Problem details: Please output the section of the listing below that opens with the line containing "Where should I" and closes with the line containing "Toggle italic formatting", exactly and with nothing else.

Raw data:

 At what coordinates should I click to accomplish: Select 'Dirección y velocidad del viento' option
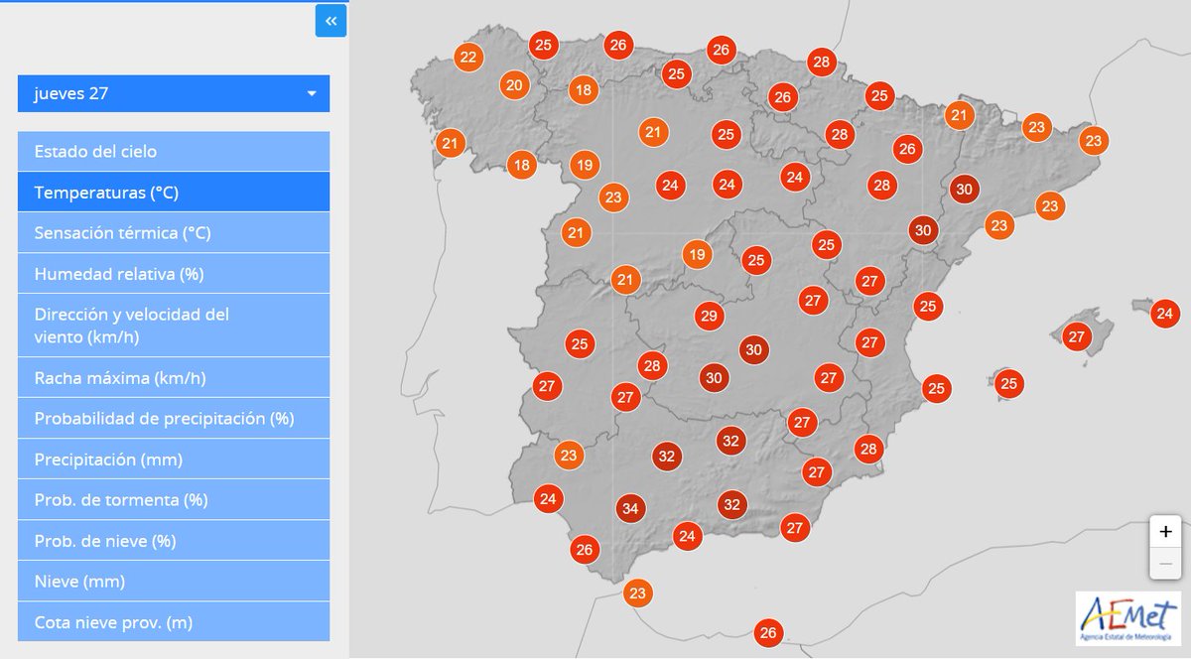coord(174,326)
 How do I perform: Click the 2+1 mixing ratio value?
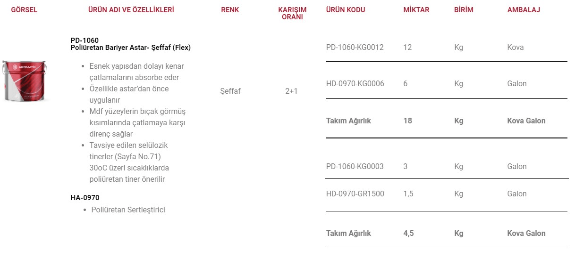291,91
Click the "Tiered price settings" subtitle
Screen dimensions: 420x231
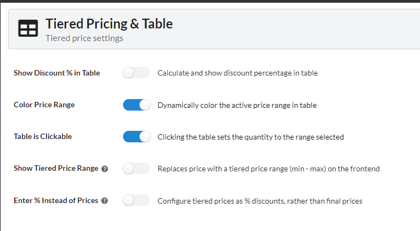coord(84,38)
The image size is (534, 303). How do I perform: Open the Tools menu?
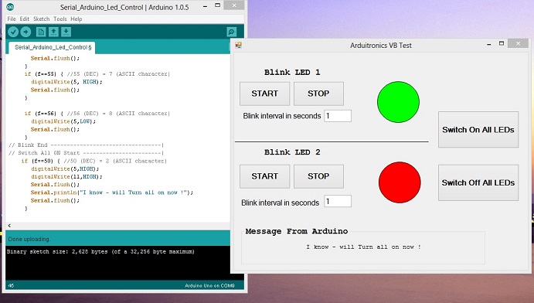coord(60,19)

--

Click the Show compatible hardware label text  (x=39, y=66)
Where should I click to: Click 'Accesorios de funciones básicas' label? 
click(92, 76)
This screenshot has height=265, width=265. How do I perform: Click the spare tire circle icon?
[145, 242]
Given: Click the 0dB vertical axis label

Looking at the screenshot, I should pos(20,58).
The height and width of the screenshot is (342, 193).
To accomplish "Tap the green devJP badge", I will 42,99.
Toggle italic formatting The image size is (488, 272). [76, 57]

...

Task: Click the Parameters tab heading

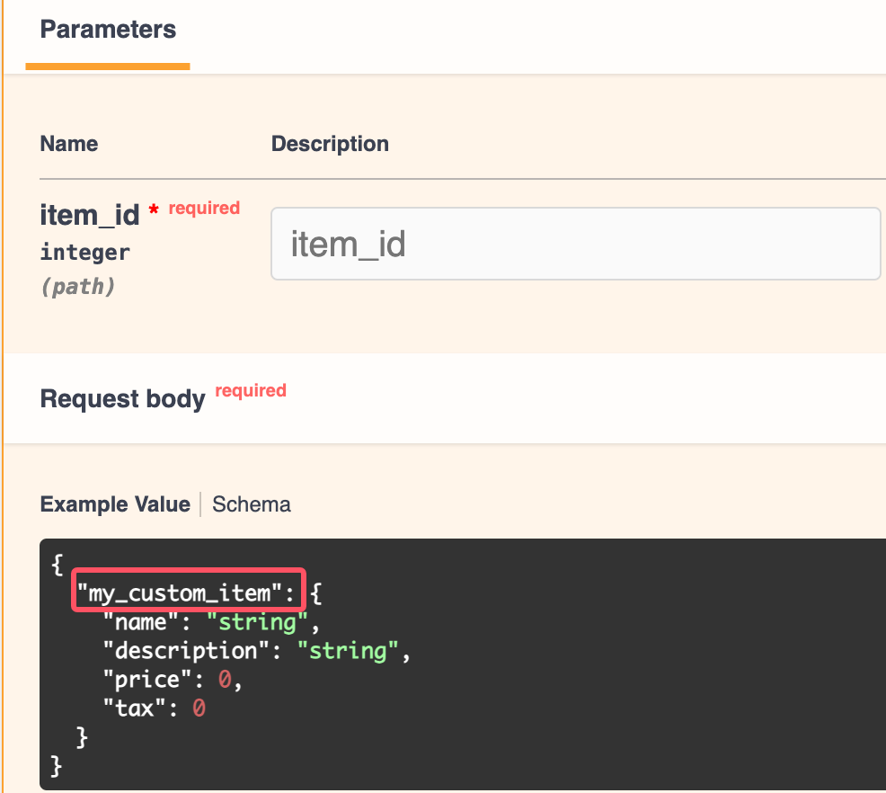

Task output:
Where should I click to: Click 'Accesorios de funciones básicas' label? 
click(92, 76)
This screenshot has height=265, width=265. How do I perform: Click the spare tire circle icon?
[145, 242]
Given: Click the 0dB vertical axis label

Looking at the screenshot, I should pos(20,58).
The height and width of the screenshot is (342, 193).
To accomplish "Tap the green devJP badge", I will 42,99.
Toggle italic formatting The image size is (488, 272). [76, 57]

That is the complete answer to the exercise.